The header might contain the blob OID and the blob size. Only the first
message in the response stream has `header` set, all others have `data`
but no `header`.

In the particular case where you're sending back raw binary data from
Go, you can use
[gitlab.com/gitlab-org/gitaly/streamio](https://godoc.org/gitlab.com/gitlab-org/gitaly/streamio)
to turn your gRPC response stream into an `io.Writer`.

> Note that a number of existing RPC's do not use this pattern exactly;
> they don't use `oneof`. In practice this creates ambiguity (does the
> first message contain non-empty `data`?) and encourages complex
> optimization in the server implementation (trying to squeeze data into
> the first response message). Using `oneof` avoids this ambiguity.

#### Many large items split over multiple messages

```
rpc FooBar(FooBarRequest) returns (stream FooBarResponse);

message FooBarResponse {
  message Header {
    // ...
  }

  oneof payload {
    Header header = 1;
    bytes data = 2;
  }
}
```

This looks the same as the "single large item" case above, except
whenever a new large item begins, we send a new message with a non-empty
`header` field.

#### Footers

If the RPC requires it we can also send a footer using `oneof`. But by
default, we prefer headers.

### RPC Annotations

In preparation for Gitaly Cluster, we are now requiring all RPC's to be annotated
with an appropriate designation. All methods must contain one of the following lines:

- `option (op_type).op = ACCESSOR;`
  - Designates an RPC as being read-only (i.e. side effect free)
- `option (op_type).op = MUTATOR;`
  - Designates that an RPC modifies the repository

Failing to designate an RPC correctly will result in a CI error.

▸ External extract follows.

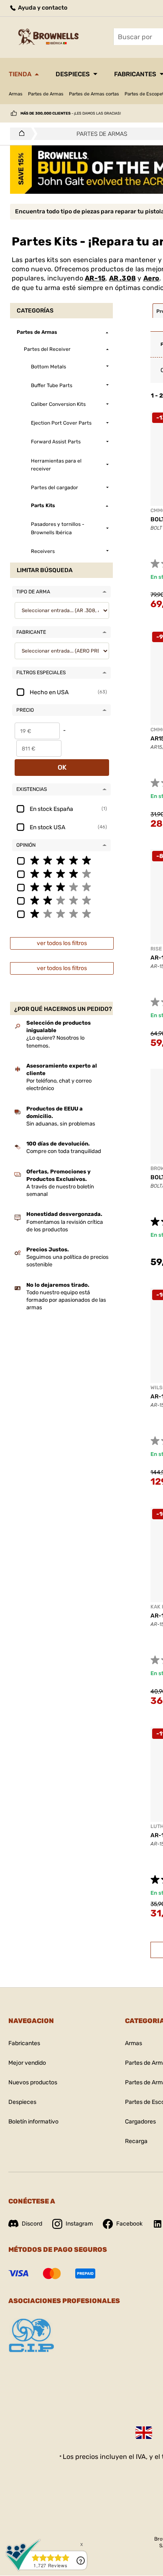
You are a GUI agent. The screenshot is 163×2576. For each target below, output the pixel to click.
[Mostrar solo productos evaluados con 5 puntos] (61, 860)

For example:

`--gitaly_out: server.proto: Method ServerInfo missing op_type option`

Additionally, all mutator RPC's require additional annotations to clearly
indicate what is being modified:

- When an RPC modifies a server-wide resource, the scope should specify `SERVER`.
- When an RPC modifies a storage-wide resource, the scope should specify `STORAGE`.
  - Additionally, every request should contain field marked with `storage` annotation.
- When an RPC modifies a specific repository, the scope should specify `REPOSITORY`.
  - Additionally, every RPC with `REPOSITORY` scope, should also specify the target repository
    and may specify the additional repository.

The target repository represents the location or address of the repository
being modified by the operation. This is needed by Praefect (Gitaly Cluster) in
order to properly schedule replications to keep repository replicas up to date.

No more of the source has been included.